THE EXERCISE.
Copy the data word for word, beginning with its first line and ending after the line that contains "Uncheck the Scrubby".

BEGIN LISTING

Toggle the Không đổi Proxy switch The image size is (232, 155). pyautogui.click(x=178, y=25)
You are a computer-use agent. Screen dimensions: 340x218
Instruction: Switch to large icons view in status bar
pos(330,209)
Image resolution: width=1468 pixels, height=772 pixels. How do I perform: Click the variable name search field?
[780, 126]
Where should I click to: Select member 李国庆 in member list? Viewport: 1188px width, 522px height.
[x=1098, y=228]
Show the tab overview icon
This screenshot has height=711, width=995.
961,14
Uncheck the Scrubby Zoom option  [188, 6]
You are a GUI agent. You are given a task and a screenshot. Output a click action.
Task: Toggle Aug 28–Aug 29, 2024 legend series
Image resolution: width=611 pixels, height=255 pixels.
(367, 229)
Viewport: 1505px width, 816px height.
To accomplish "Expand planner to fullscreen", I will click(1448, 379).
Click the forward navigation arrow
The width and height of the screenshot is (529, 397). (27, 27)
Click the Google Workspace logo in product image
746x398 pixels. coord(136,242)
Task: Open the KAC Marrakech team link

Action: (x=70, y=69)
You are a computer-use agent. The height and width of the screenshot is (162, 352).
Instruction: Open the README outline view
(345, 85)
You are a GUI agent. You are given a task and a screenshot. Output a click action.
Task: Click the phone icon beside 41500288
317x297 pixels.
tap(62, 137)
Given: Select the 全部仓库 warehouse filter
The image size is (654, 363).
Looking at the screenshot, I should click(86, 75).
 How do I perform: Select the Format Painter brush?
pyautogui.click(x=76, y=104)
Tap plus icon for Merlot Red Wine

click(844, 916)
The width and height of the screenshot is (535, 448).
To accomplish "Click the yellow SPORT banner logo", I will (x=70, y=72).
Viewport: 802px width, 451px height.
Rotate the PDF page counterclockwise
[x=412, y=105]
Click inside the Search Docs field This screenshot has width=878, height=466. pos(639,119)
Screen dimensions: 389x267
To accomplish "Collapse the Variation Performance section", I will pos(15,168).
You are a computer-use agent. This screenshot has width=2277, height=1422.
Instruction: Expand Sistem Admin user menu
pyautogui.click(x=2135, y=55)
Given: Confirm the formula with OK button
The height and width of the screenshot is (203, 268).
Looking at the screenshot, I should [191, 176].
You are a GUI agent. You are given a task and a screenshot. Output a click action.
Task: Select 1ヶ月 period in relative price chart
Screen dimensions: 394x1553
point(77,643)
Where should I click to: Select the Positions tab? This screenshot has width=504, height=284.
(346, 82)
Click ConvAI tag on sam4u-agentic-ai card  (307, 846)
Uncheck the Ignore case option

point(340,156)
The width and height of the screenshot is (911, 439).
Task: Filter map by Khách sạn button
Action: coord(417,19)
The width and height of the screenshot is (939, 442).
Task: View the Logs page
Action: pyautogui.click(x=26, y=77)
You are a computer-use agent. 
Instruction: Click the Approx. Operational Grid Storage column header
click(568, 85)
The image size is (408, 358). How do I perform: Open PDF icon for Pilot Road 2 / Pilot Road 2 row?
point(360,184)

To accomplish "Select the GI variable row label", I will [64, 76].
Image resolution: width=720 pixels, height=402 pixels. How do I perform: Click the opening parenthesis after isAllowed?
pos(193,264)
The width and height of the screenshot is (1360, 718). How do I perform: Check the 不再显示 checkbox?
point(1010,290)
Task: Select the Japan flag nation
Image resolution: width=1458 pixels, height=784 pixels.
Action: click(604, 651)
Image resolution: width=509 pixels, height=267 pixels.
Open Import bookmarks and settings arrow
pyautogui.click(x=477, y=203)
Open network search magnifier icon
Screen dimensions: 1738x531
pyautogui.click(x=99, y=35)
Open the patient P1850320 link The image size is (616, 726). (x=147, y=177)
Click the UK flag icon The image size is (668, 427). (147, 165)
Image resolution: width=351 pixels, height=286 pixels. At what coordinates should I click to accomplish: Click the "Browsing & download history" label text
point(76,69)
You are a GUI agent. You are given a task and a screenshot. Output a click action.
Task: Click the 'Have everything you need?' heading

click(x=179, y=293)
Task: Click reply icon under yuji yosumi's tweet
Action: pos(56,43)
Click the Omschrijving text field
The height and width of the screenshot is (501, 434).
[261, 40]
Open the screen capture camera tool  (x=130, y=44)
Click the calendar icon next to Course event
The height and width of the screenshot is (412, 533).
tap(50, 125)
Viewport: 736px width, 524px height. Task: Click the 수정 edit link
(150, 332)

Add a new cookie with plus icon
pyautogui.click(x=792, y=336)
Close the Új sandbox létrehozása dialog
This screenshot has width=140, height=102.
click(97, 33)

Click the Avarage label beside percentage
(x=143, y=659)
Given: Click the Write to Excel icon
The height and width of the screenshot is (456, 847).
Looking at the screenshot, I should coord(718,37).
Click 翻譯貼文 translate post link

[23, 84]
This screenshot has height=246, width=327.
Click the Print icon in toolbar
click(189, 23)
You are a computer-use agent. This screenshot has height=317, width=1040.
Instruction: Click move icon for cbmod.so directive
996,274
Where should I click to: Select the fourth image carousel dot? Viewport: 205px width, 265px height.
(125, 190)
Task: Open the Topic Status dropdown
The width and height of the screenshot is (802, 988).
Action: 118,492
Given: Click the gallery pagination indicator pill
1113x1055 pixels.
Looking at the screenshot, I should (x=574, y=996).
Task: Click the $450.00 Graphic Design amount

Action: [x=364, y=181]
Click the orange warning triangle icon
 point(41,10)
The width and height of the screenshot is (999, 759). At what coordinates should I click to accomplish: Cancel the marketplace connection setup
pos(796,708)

END LISTING

FULL RESPONSE.
Toggle the Không đổi Proxy switch The image size is (232, 155). pyautogui.click(x=178, y=25)
You are a computer-use agent. Screen dimensions: 340x218
Instruction: Switch to large icons view in status bar
pos(330,209)
Image resolution: width=1468 pixels, height=772 pixels. How do I perform: Click the variable name search field?
[780, 126]
Where should I click to: Select member 李国庆 in member list? Viewport: 1188px width, 522px height.
[x=1098, y=228]
Show the tab overview icon
This screenshot has height=711, width=995.
961,14
Uncheck the Scrubby Zoom option  [188, 6]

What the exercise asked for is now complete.